TASK REQUIREMENTS:
A - Answer these questions from the lawn-care thread, one per line: (i) What two possibilities does g-man name for the fungus? (ii) Which brand did TheWestminsterClub use to treat the fungus? (iii) At roughly what rate was the lawn seeded?
B - Write out the lawn-care thread word for word, everything from "Yeah I treated" down to "(Oct 26, 2018)".

Segment Start: EXTRACT

First cut /mow asap once things dry out from all the rain.


----------



## g-man (Jun 15, 2017)

An incredible amount of work. Good job.

Are you going to treat the fungus? It looks like PB, but it could be DS.


----------



## TheWestminsterClub (Sep 17, 2019)

g-man said:


> An incredible amount of work. Good job.
> 
> Are you going to treat the fungus? It looks like PB, but it could be DS.


Thanks g-man. Thank you and others for the value you bring to this site.

Yeah I treated it with Scott's but after reading the fungicide guide I should of probably used Bayer. But I think I'm going to invest in some fungicide this winter so I'm not running to the box store. Hopefully really formulate a game plan and budget so I'm not reactive.


----------



## Chris LI (Oct 26, 2018)

Nice transformation and documentation! I'll be following along on your journey. I think you had amazing success with a spring seeding.


----------



## Wiley (Dec 2, 2019)

Great pictures showing all of your progress and projects. Thanks for sharing!


----------



## TheWestminsterClub (Sep 17, 2019)

Chris LI said:


> Nice transformation and documentation! I'll be following along on your journey. I think you had amazing success with a spring seeding.


Thanks Chris. It was hard but happy I did it now because the boss lady wants some house projects now. It started out successful seeded at a pretty high rate about 8-10 lbs per 1k. But the weed pressure was intense with the crab grass came on strong so I'm treating it now during the my over seed with tenacity. In a perfect world I would have liked to wait until fall but the boss lady wouldn't of been happy with me using glyphosate again (pup and kids).



Wiley said:


> Great pictures showing all of your progress and projects. Thanks for sharing!


Wiley thanks!


----------

Segment End: EXTRACT
Segment Start: GIVEN INFORMATION

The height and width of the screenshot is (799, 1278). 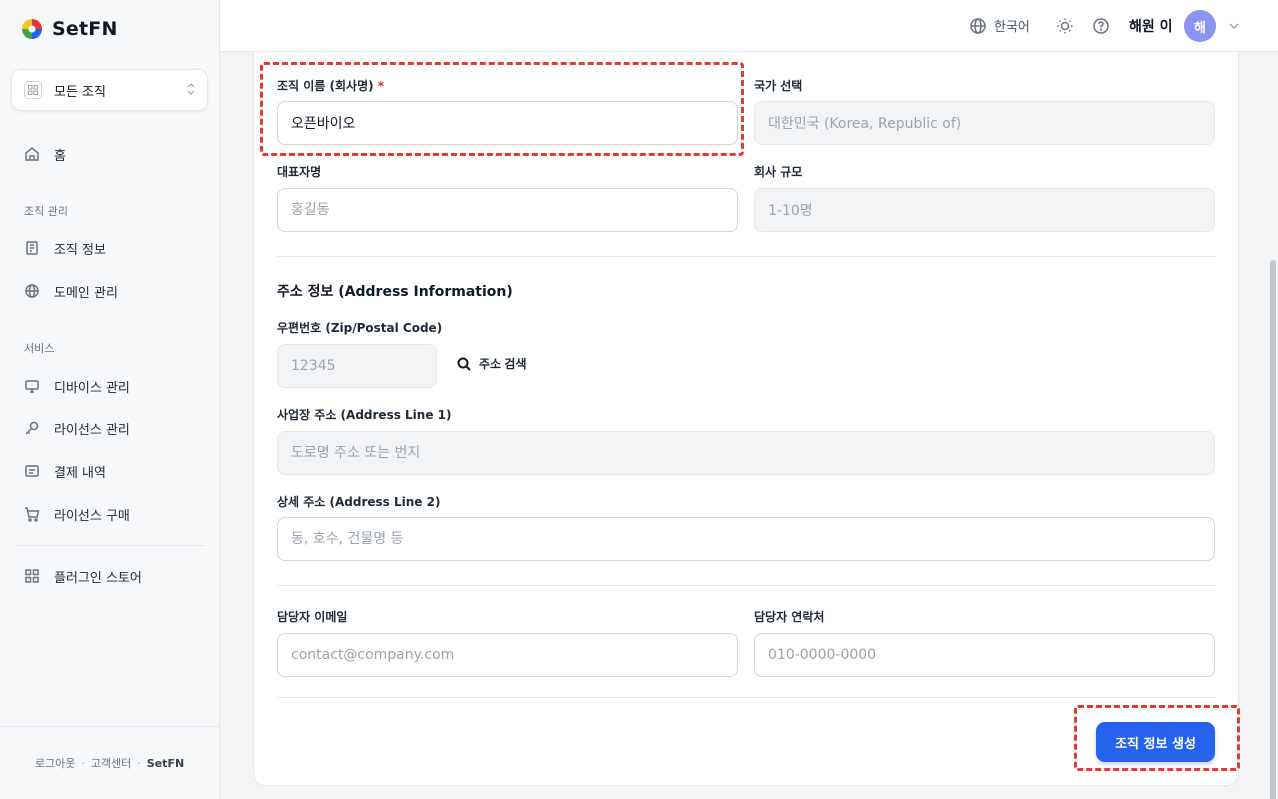 What do you see at coordinates (80, 92) in the screenshot?
I see `org-selector-label: 모든 조직` at bounding box center [80, 92]. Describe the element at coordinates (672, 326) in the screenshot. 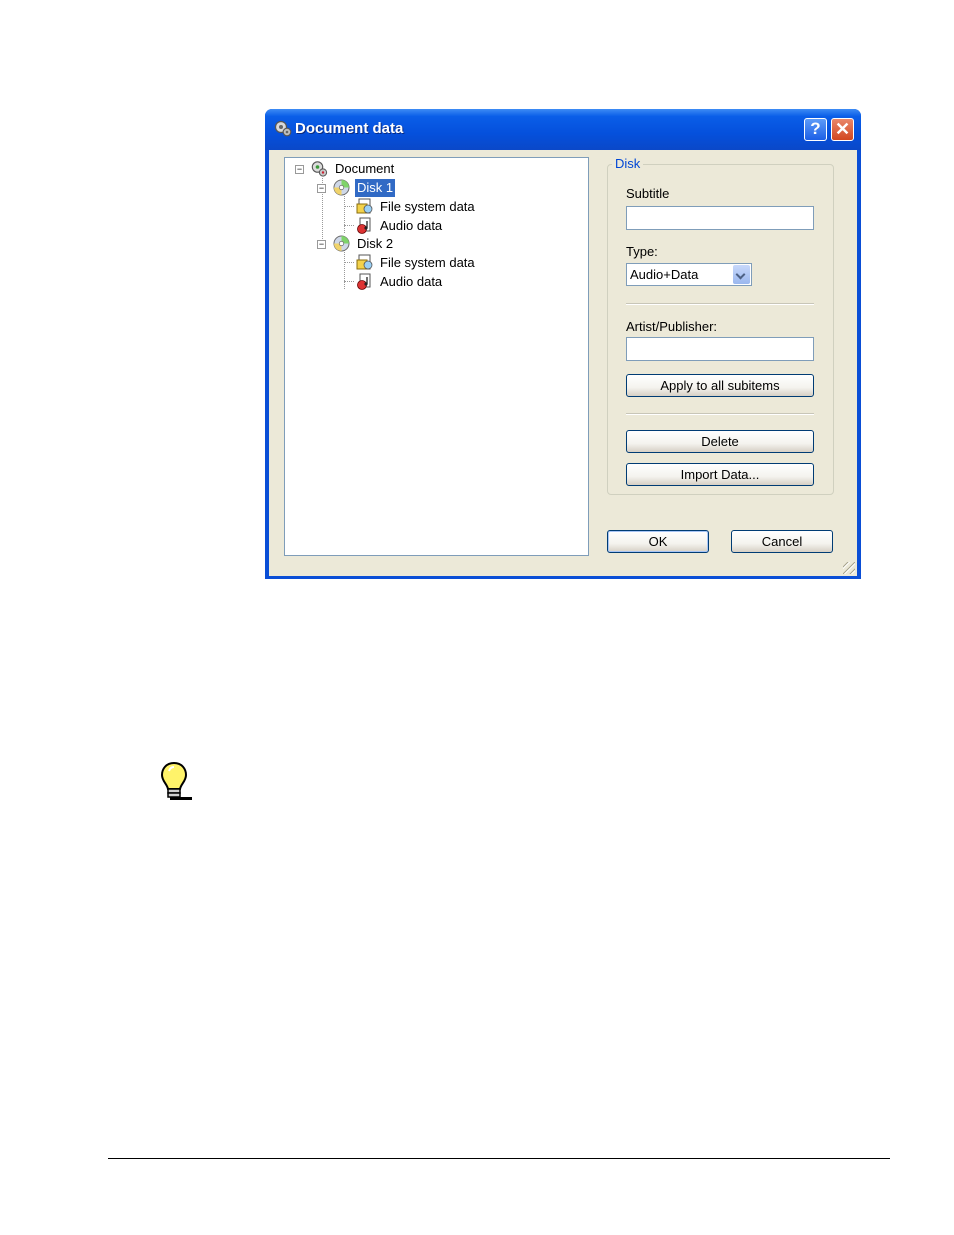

Segment End: GIVEN INFORMATION

SOLUTIONS TO THE EXERCISE:
A -
(i) PB, or possibly DS
(ii) Scott's
(iii) About 8-10 lbs per 1k

B -
Yeah I treated it with Scott's but after reading the fungicide guide I should of probably used Bayer. But I think I'm going to invest in some fungicide this winter so I'm not running to the box store. Hopefully really formulate a game plan and budget so I'm not reactive.


----------



## Chris LI (Oct 26, 2018)